## EXERCISE DETAILS
Would you write out the entries below, every one of them, exactly?

## RECORDED DATA

((

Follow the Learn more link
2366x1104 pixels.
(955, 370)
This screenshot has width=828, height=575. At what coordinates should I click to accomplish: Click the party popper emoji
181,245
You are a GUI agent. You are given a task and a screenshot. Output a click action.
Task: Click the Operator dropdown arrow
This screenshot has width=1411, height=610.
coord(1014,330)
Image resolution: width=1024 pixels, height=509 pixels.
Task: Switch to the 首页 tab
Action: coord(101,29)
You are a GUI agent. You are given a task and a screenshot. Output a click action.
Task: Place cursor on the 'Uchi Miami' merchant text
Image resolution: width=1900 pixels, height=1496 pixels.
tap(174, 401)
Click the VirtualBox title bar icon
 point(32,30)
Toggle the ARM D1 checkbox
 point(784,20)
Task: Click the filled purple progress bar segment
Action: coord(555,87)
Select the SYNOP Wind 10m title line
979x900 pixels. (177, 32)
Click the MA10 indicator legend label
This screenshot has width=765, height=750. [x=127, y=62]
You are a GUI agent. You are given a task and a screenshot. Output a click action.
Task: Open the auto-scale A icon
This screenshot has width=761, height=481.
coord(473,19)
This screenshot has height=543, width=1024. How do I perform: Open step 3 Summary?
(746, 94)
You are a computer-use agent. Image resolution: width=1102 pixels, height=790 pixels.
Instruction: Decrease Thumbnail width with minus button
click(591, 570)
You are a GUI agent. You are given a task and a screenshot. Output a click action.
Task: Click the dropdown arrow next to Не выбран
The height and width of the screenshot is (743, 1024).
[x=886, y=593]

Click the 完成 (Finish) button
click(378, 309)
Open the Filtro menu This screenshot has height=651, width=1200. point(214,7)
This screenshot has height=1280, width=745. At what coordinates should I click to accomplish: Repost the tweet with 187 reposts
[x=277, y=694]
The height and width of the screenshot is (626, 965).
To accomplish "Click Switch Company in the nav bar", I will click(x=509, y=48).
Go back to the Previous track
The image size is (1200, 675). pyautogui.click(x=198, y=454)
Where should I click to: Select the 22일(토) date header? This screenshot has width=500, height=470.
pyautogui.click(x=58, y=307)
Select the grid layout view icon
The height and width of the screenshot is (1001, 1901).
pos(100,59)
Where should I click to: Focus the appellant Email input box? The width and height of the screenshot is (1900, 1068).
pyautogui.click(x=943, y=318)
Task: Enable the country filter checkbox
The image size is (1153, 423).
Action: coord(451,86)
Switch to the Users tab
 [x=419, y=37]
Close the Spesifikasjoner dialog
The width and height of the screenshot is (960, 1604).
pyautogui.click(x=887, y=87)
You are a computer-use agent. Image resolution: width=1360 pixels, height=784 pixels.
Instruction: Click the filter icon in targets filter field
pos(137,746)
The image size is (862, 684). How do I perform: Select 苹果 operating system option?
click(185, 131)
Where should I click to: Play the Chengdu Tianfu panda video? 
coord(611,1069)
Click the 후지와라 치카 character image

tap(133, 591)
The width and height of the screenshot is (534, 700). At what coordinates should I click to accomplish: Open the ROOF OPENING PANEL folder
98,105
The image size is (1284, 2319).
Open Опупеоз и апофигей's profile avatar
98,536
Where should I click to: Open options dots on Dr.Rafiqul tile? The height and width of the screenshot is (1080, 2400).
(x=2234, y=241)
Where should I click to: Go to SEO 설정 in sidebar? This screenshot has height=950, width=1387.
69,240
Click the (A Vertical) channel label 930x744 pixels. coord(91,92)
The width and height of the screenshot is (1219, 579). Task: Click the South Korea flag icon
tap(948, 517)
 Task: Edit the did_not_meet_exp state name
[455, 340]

))

## SOLUTION TO THIS EXERCISE
Follow the Learn more link
2366x1104 pixels.
(955, 370)
This screenshot has width=828, height=575. At what coordinates should I click to accomplish: Click the party popper emoji
181,245
You are a GUI agent. You are given a task and a screenshot. Output a click action.
Task: Click the Operator dropdown arrow
This screenshot has width=1411, height=610.
coord(1014,330)
Image resolution: width=1024 pixels, height=509 pixels.
Task: Switch to the 首页 tab
Action: coord(101,29)
You are a GUI agent. You are given a task and a screenshot. Output a click action.
Task: Place cursor on the 'Uchi Miami' merchant text
Image resolution: width=1900 pixels, height=1496 pixels.
tap(174, 401)
Click the VirtualBox title bar icon
 point(32,30)
Toggle the ARM D1 checkbox
 point(784,20)
Task: Click the filled purple progress bar segment
Action: coord(555,87)
Select the SYNOP Wind 10m title line
979x900 pixels. (177, 32)
Click the MA10 indicator legend label
This screenshot has width=765, height=750. [x=127, y=62]
You are a GUI agent. You are given a task and a screenshot. Output a click action.
Task: Open the auto-scale A icon
This screenshot has width=761, height=481.
coord(473,19)
This screenshot has height=543, width=1024. How do I perform: Open step 3 Summary?
(746, 94)
You are a computer-use agent. Image resolution: width=1102 pixels, height=790 pixels.
Instruction: Decrease Thumbnail width with minus button
click(591, 570)
You are a GUI agent. You are given a task and a screenshot. Output a click action.
Task: Click the dropdown arrow next to Не выбран
The height and width of the screenshot is (743, 1024).
[x=886, y=593]

Click the 完成 (Finish) button
click(378, 309)
Open the Filtro menu This screenshot has height=651, width=1200. point(214,7)
This screenshot has height=1280, width=745. At what coordinates should I click to accomplish: Repost the tweet with 187 reposts
[x=277, y=694]
The height and width of the screenshot is (626, 965).
To accomplish "Click Switch Company in the nav bar", I will click(x=509, y=48).
Go back to the Previous track
The image size is (1200, 675). pyautogui.click(x=198, y=454)
Where should I click to: Select the 22일(토) date header? This screenshot has width=500, height=470.
pyautogui.click(x=58, y=307)
Select the grid layout view icon
The height and width of the screenshot is (1001, 1901).
pos(100,59)
Where should I click to: Focus the appellant Email input box? The width and height of the screenshot is (1900, 1068).
pyautogui.click(x=943, y=318)
Task: Enable the country filter checkbox
The image size is (1153, 423).
Action: coord(451,86)
Switch to the Users tab
 [x=419, y=37]
Close the Spesifikasjoner dialog
The width and height of the screenshot is (960, 1604).
pyautogui.click(x=887, y=87)
You are a computer-use agent. Image resolution: width=1360 pixels, height=784 pixels.
Instruction: Click the filter icon in targets filter field
pos(137,746)
The image size is (862, 684). How do I perform: Select 苹果 operating system option?
click(185, 131)
Where should I click to: Play the Chengdu Tianfu panda video? 
coord(611,1069)
Click the 후지와라 치카 character image

tap(133, 591)
The width and height of the screenshot is (534, 700). At what coordinates should I click to accomplish: Open the ROOF OPENING PANEL folder
98,105
The image size is (1284, 2319).
Open Опупеоз и апофигей's profile avatar
98,536
Where should I click to: Open options dots on Dr.Rafiqul tile? The height and width of the screenshot is (1080, 2400).
(x=2234, y=241)
Where should I click to: Go to SEO 설정 in sidebar? This screenshot has height=950, width=1387.
69,240
Click the (A Vertical) channel label 930x744 pixels. coord(91,92)
The width and height of the screenshot is (1219, 579). Task: Click the South Korea flag icon
tap(948, 517)
 Task: Edit the did_not_meet_exp state name
[455, 340]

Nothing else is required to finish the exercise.